Police of all ranks have a symbiotic relationship with data and analytic products. They are the front line brokers of crime analysis results to operational practice. Every day data informs strategies, tactics and resource deployments. It aids criminal investigations and is discoverable in courts of law. Data analysis informs command decisions and patrol activities that can directly affect officer safety, public safety, and police-community relations. Skilled analysts in police departments throughout the country turn ‘big data’ into ‘smart data’ and, when used wisely, these products offer insights to prevent crime, reduce risks, and minimize bias.
Despite the vital role of data in policing, lessons on it are largely missing from police academies. Skills to collect and analyze data, or interpret crime analysis products, are often unnurtured.
Basic law enforcement training programs in the United States last an average of 840 hours, or 21 weeks, according to the Bureau of Justice Statistics’ (BJS) survey of state and local academies. Major training areas include operations (an average of 213 hours per recruit); firearms, self-defense, and use of force (168 hours); self-improvement (89 hours); and legal education (86 hours). Data or analysis is not mentioned.

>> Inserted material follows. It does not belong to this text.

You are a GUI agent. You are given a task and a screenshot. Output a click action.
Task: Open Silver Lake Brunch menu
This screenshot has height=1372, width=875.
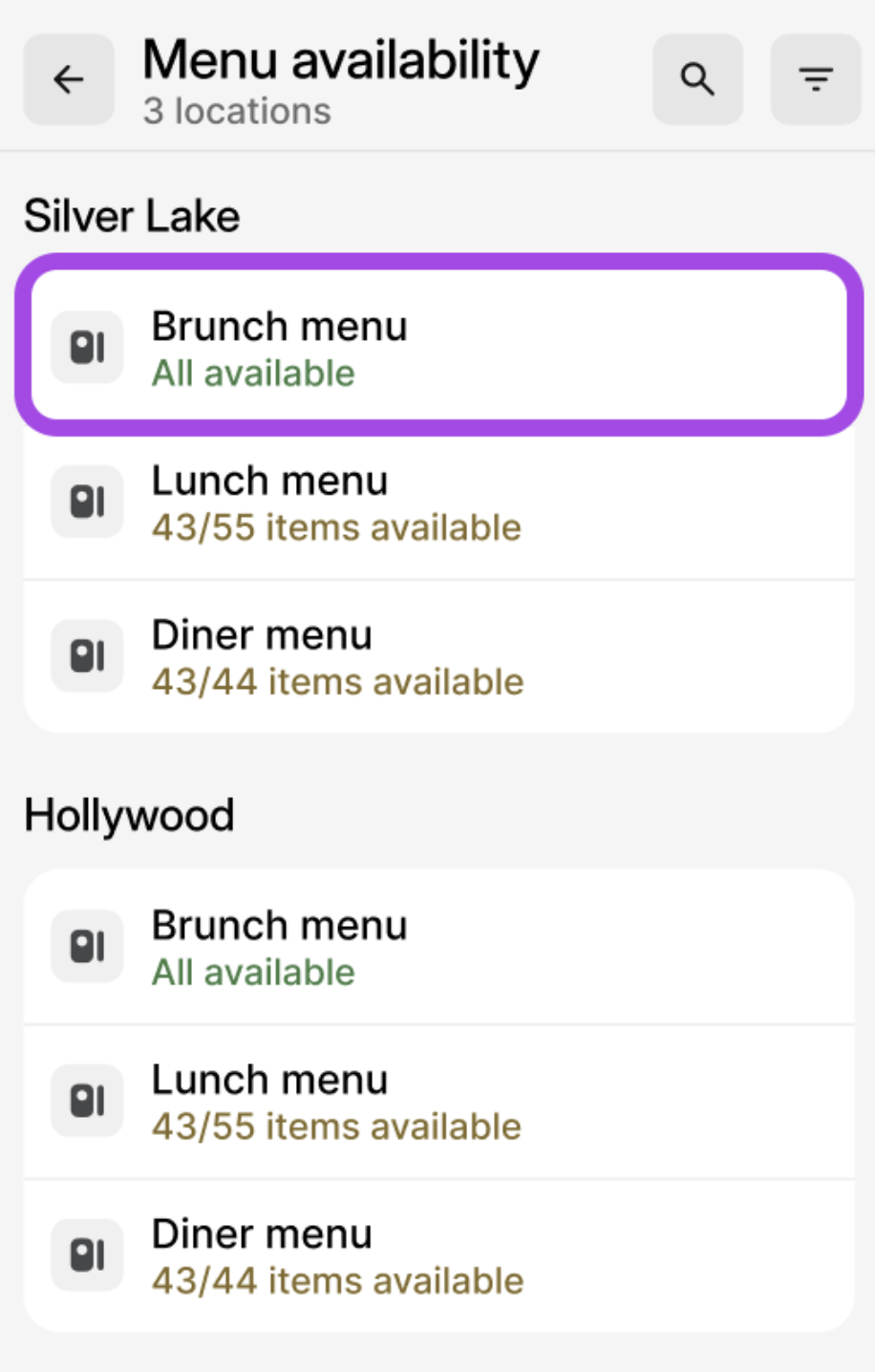click(x=438, y=346)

Adding an hour long module to basic training would account for less than 1% of training time, but could yield a huge return on investment for individual officers, their departments, and the communities they serve. A data-informed police force can reduce injuries on-the-job, better allocate resources, and prevent crime.
Policy-makers responsible for police academy curricula should add learning objectives to teach recruits why data is important, how it relates to their job, how it can be reliably collected, how it should inform their decision-making, how it can be used to develop crime prevention strategies, and how it can justly identify places for resource deployments. Topics should also include digital record-keeping, open public data portals, reading maps and tables, and measuring outcomes. Recruits should graduate with clear expectations of how they’ll produce and use data on the job, and how it will play a role in the orders they’ll be given. Police officers should be shown how the reliability and validity of data analyses can be affected by the discretionary decisions they make and the actions they take every shift; and that directly or indirectly, this feedback loop affects their future work duties and related liabilities.
Data becomes actionable when people interpret them in meaningful ways. This takes training and practice, and it must start with an honest introduction early in a new police recruit’s career. It requires a similar level of dedicated training that is already given to shooting accurately, driving patrol cars safely, or handcuffing quickly.
Cities and towns will realize huge long-term benefits when police see value in data, and how to harness it. Communities will witness a more effective, responsive and transparent police department when police officers are trained to balance empirical evidence with professional experience.
The demands of 21st century policing require that new generations of recruits learn the practical value of data and analysis. Police academies are the best places to start nurturing this trend.